## Records shown
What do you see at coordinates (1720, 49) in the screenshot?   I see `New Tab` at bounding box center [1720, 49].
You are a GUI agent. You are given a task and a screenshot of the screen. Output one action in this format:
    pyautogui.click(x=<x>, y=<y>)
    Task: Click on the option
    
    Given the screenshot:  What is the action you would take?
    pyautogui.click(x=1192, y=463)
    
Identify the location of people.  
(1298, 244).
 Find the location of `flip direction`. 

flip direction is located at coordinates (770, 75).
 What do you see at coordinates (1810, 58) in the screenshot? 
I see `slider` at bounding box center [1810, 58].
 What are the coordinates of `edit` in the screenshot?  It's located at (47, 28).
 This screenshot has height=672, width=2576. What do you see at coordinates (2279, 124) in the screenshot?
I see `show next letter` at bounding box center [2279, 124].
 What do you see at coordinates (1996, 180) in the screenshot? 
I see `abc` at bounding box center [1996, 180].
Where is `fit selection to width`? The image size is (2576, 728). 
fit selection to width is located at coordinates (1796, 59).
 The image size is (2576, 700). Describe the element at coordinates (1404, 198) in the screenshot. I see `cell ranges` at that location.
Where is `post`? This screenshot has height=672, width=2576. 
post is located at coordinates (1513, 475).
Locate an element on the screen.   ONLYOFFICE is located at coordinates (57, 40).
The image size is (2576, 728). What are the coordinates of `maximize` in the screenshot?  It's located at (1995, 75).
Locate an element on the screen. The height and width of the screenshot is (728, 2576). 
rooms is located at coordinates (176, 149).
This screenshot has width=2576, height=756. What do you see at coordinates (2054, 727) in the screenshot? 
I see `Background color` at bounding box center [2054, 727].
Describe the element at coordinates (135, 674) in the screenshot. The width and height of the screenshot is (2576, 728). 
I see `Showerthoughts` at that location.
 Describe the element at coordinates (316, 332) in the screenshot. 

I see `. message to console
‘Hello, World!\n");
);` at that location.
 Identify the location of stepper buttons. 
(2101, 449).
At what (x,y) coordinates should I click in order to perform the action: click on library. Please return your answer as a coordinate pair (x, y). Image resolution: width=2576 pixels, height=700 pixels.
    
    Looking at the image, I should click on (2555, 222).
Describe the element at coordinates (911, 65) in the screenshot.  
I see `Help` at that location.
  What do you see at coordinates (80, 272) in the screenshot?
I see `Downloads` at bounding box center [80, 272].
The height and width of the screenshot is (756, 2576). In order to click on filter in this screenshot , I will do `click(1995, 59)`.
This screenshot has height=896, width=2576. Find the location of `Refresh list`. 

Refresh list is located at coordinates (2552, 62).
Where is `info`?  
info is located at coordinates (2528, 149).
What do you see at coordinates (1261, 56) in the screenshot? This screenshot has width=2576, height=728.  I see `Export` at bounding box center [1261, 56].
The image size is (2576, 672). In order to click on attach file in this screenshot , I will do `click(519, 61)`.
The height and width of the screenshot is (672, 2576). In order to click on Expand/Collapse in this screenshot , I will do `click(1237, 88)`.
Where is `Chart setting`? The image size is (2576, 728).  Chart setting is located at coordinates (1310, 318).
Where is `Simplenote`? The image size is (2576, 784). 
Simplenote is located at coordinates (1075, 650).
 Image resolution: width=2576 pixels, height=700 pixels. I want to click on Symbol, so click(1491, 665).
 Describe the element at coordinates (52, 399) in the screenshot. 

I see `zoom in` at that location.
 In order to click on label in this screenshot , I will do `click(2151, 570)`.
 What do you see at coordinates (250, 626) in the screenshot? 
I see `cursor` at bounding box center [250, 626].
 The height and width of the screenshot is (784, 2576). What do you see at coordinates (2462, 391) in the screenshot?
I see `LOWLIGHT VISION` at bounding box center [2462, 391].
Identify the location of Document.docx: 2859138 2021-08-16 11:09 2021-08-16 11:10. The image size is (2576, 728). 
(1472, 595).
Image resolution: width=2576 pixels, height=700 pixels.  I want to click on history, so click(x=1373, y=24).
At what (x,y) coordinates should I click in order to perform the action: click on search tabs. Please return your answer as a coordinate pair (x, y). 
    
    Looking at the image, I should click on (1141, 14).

## Task prompt
Reproduce the whole listing above word for word, keeping every line unchanged.

## Solution for this problem
What do you see at coordinates (1720, 49) in the screenshot?   I see `New Tab` at bounding box center [1720, 49].
You are a GUI agent. You are given a task and a screenshot of the screen. Output one action in this format:
    pyautogui.click(x=<x>, y=<y>)
    Task: Click on the option
    
    Given the screenshot:  What is the action you would take?
    pyautogui.click(x=1192, y=463)
    
Identify the location of people.  
(1298, 244).
 Find the location of `flip direction`. 

flip direction is located at coordinates (770, 75).
 What do you see at coordinates (1810, 58) in the screenshot? 
I see `slider` at bounding box center [1810, 58].
 What are the coordinates of `edit` in the screenshot?  It's located at (47, 28).
 This screenshot has height=672, width=2576. What do you see at coordinates (2279, 124) in the screenshot?
I see `show next letter` at bounding box center [2279, 124].
 What do you see at coordinates (1996, 180) in the screenshot? 
I see `abc` at bounding box center [1996, 180].
Where is `fit selection to width`? The image size is (2576, 728). 
fit selection to width is located at coordinates (1796, 59).
 The image size is (2576, 700). Describe the element at coordinates (1404, 198) in the screenshot. I see `cell ranges` at that location.
Where is `post`? This screenshot has height=672, width=2576. 
post is located at coordinates (1513, 475).
Locate an element on the screen.   ONLYOFFICE is located at coordinates (57, 40).
The image size is (2576, 728). What are the coordinates of `maximize` in the screenshot?  It's located at (1995, 75).
Locate an element on the screen. The height and width of the screenshot is (728, 2576). 
rooms is located at coordinates (176, 149).
This screenshot has width=2576, height=756. What do you see at coordinates (2054, 727) in the screenshot? 
I see `Background color` at bounding box center [2054, 727].
Describe the element at coordinates (135, 674) in the screenshot. The width and height of the screenshot is (2576, 728). 
I see `Showerthoughts` at that location.
 Describe the element at coordinates (316, 332) in the screenshot. 

I see `. message to console
‘Hello, World!\n");
);` at that location.
 Identify the location of stepper buttons. 
(2101, 449).
At what (x,y) coordinates should I click in order to perform the action: click on library. Please return your answer as a coordinate pair (x, y). Image resolution: width=2576 pixels, height=700 pixels.
    
    Looking at the image, I should click on (2555, 222).
Describe the element at coordinates (911, 65) in the screenshot.  
I see `Help` at that location.
  What do you see at coordinates (80, 272) in the screenshot?
I see `Downloads` at bounding box center [80, 272].
The height and width of the screenshot is (756, 2576). In order to click on filter in this screenshot , I will do `click(1995, 59)`.
This screenshot has height=896, width=2576. Find the location of `Refresh list`. 

Refresh list is located at coordinates (2552, 62).
Where is `info`?  
info is located at coordinates (2528, 149).
What do you see at coordinates (1261, 56) in the screenshot? This screenshot has width=2576, height=728.  I see `Export` at bounding box center [1261, 56].
The image size is (2576, 672). In order to click on attach file in this screenshot , I will do `click(519, 61)`.
The height and width of the screenshot is (672, 2576). In order to click on Expand/Collapse in this screenshot , I will do `click(1237, 88)`.
Where is `Chart setting`? The image size is (2576, 728).  Chart setting is located at coordinates (1310, 318).
Where is `Simplenote`? The image size is (2576, 784). 
Simplenote is located at coordinates (1075, 650).
 Image resolution: width=2576 pixels, height=700 pixels. I want to click on Symbol, so click(1491, 665).
 Describe the element at coordinates (52, 399) in the screenshot. 

I see `zoom in` at that location.
 In order to click on label in this screenshot , I will do `click(2151, 570)`.
 What do you see at coordinates (250, 626) in the screenshot? 
I see `cursor` at bounding box center [250, 626].
 The height and width of the screenshot is (784, 2576). What do you see at coordinates (2462, 391) in the screenshot?
I see `LOWLIGHT VISION` at bounding box center [2462, 391].
Identify the location of Document.docx: 2859138 2021-08-16 11:09 2021-08-16 11:10. The image size is (2576, 728). 
(1472, 595).
Image resolution: width=2576 pixels, height=700 pixels.  I want to click on history, so click(x=1373, y=24).
At what (x,y) coordinates should I click in order to perform the action: click on search tabs. Please return your answer as a coordinate pair (x, y). 
    
    Looking at the image, I should click on (1141, 14).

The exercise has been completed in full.